課題の目的: 抜粋テキストから、「また、野崎さんの死後、全財産」から「しは詐欺にあたるというのだ。」までの部分を一字も変えずに返してください。

抜粋テキスト:

• • • • •

<須藤は(野崎さんの)妻であったにすぎず、(会社の)発行済株式の全部を有していていた(野崎さんの)財産処分の権限を有していない>とされ、A社の株式も持っていなかったという。

 また、野崎さんの死後、全財産は田辺市に寄付するという内容の遺言書の存在も明らかになっている。告発状では、須藤容疑者は報道などで野崎さんの遺言書を知り、A社から3800万円の送金手続きをしたのではないか。また送金された3800万円は、A社の会計書類には記載もない。こうした手法での3800万円の引き出しは詐欺にあたるというのだ。

 野崎さん死後、東京に戻り、ほとんど和歌山県には来なかった須藤容疑者。

「最後に姿を見たのは、2018年冬くらいかな?『こんな田舎にはもう嫌』と好き放題、言っていた。結婚なんて形だけで、最初から社長のカネ目当てだったんでしょう」(野崎さんの会社の元従業員)

• • • • •

表示データ:
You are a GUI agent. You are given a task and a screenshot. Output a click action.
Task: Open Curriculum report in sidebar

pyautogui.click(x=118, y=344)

• • • • •

課題の結果:
また、野崎さんの死後、全財産は田辺市に寄付するという内容の遺言書の存在も明らかになっている。告発状では、須藤容疑者は報道などで野崎さんの遺言書を知り、A社から3800万円の送金手続きをしたのではないか。また送金された3800万円は、A社の会計書類には記載もない。こうした手法での3800万円の引き出しは詐欺にあたるというのだ。